--- WORK TASK ---
With the first line as the start and the line containing "The image size is (1192, 528)." as the end, write out every line of the records exactly.

Entries taken from a collection
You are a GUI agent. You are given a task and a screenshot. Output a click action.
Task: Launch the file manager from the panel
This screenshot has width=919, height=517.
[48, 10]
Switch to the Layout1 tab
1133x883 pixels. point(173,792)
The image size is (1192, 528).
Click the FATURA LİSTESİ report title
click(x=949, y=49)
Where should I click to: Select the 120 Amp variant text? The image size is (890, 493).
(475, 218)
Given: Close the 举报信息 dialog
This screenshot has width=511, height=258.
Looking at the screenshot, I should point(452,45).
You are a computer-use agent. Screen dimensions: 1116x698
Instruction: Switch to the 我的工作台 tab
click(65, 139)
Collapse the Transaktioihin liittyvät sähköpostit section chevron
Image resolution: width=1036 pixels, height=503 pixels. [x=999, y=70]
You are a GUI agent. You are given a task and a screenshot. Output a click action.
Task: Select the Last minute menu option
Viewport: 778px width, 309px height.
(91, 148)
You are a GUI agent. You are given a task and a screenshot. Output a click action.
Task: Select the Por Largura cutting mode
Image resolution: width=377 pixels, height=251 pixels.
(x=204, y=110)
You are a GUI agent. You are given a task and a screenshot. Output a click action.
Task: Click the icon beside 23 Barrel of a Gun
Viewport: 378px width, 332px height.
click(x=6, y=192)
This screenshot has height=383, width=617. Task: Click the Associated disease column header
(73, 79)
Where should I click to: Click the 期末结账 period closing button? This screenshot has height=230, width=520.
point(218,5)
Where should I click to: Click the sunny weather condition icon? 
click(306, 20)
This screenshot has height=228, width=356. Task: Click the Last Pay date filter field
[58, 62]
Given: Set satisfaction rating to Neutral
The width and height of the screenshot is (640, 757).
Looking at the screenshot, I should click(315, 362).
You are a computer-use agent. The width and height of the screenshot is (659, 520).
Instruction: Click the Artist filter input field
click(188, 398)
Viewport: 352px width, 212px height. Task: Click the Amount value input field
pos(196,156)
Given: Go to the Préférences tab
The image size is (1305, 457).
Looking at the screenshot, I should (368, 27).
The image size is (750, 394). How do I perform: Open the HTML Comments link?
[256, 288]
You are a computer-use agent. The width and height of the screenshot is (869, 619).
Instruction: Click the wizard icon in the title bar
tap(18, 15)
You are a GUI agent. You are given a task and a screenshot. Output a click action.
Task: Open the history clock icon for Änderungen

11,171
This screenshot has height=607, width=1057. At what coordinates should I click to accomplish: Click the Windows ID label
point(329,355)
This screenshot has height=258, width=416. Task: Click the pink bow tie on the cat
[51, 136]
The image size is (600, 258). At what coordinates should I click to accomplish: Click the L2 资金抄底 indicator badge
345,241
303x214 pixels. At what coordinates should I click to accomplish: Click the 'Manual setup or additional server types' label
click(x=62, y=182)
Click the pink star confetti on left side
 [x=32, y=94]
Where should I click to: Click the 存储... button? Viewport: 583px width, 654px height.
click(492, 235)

--- TASK RESPONSE ---
You are a GUI agent. You are given a task and a screenshot. Output a click action.
Task: Launch the file manager from the panel
This screenshot has width=919, height=517.
[48, 10]
Switch to the Layout1 tab
1133x883 pixels. point(173,792)
The image size is (1192, 528).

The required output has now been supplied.